More than 80 tires were in the barn, Jim says, as he recalls what was parked inside — including five gravity boxes, two flat-rack wagons with 120 bales of hay on each, a chopper wagon, a corn planter, a 6-ton capacity hydraulic trailer with dual wheels (dump wagon), a skid steer, a lawn mower, a 100-gallon sprayer, a manure spreader, a baler and a homemade dehorn cattle trailer. “I made that 50 years ago, and everybody wanted to borrow it,” Jim says.
Also inside was a 1986 Chevy van that Jim used to take to Mackinaw City, Mich., during the antique tractor crossing weekend.
“You could hear the wheels popping,” says Theresa, who is most upset about losing the all-original, deluxe, five-window 1942 Ford Coupe they acquired three years ago. They both had become attached to it. “There’s not five of those cars in the U.S. like that one,” says Jim, who adds that it still had the original license plate and color.
The barn could hold more than 6,000 bales of hay or straw in the mow, which went from one end to the other after rafter boards were added to connect the two original mows.
Jim had just finished grinding up two weeks’ worth of feed in preparation for time off during deer season.
Nobody likes to think about this kind of loss, but Theresa says, “If nothing else, take pictures and write down what you own, and then put that list off premises. You can also take a picture, or a video, and right down the date of purchase and what you paid for it. You can’t cut costs or corners when it comes to insurance.”
The insurance company has settled with the Farleys. “We are satisfied,” says Jim, noting that they got the full value of the policy.
“That’s not the replacement value,” Theresa adds, “and it certainly doesn’t fill the emotional void. It’s not just a building. It represented generations of farming, a legacy of hard work and was a sign of accomplishment. I have so many memories.”
The barn becomes entrenched in the history of the family, Theresa says. “It’s a symbol. … It’s like a church. The barn is an essential part of the family farm.”
It’s a barn they invested in to save 20 years ago when the east end was starting to settle into the ground and the roof was no longer straight.

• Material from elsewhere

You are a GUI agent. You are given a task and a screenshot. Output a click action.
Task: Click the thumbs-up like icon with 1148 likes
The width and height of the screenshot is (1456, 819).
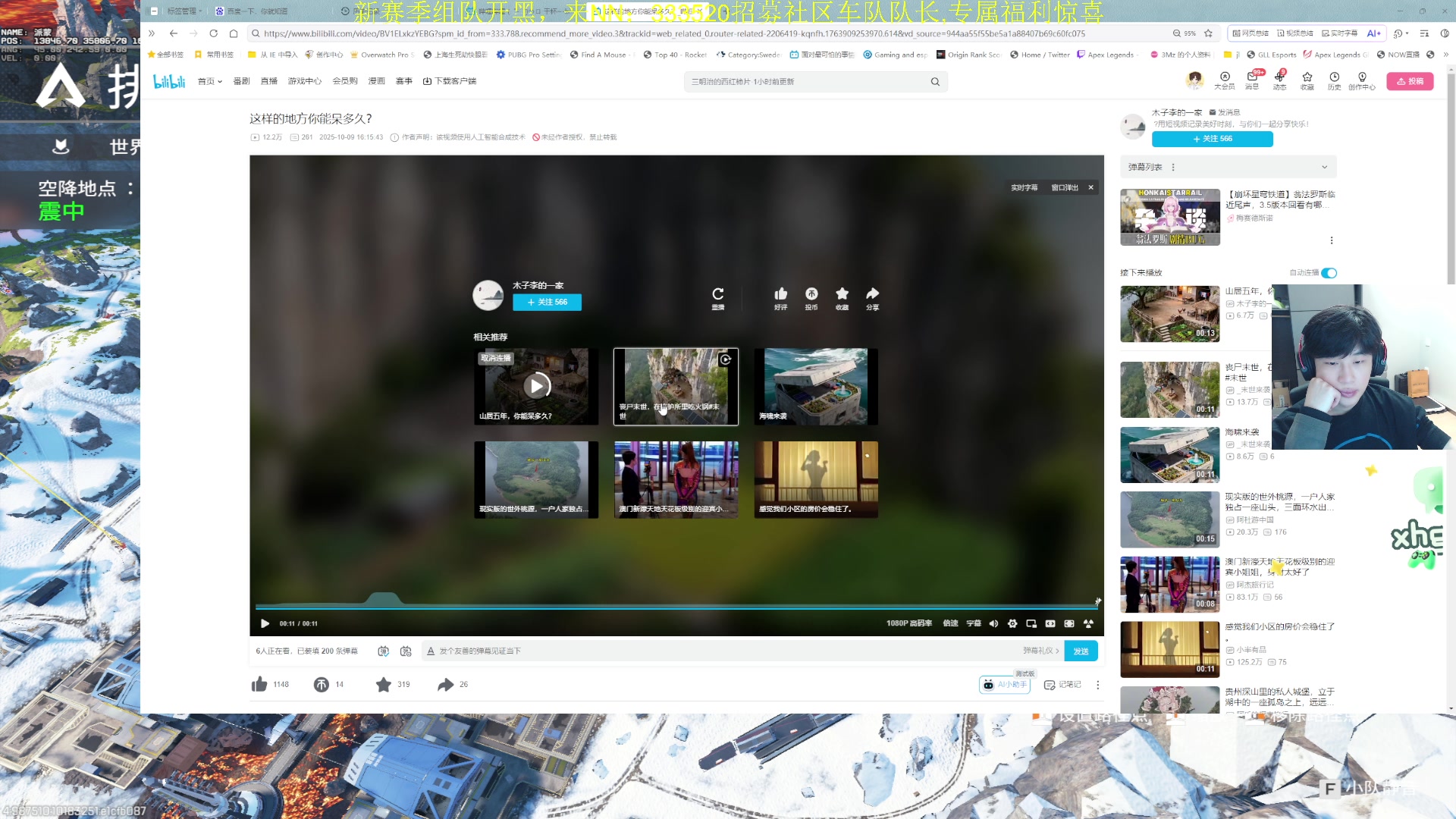click(259, 685)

“I had a quote for $7,000 to tear it down,” Jim says. “But then I got a quote from Schneider Builders, Leon Schneider, who said he would straighten it up and fix the roof for the same price. So, we saved it, and then my son Kenny and I added onto it.”
There is a plan to rebuild, although exactly what and where is yet to be determined.
Looking back, Theresa says, “We were blessed to have it as long as we did. We’ll manage.”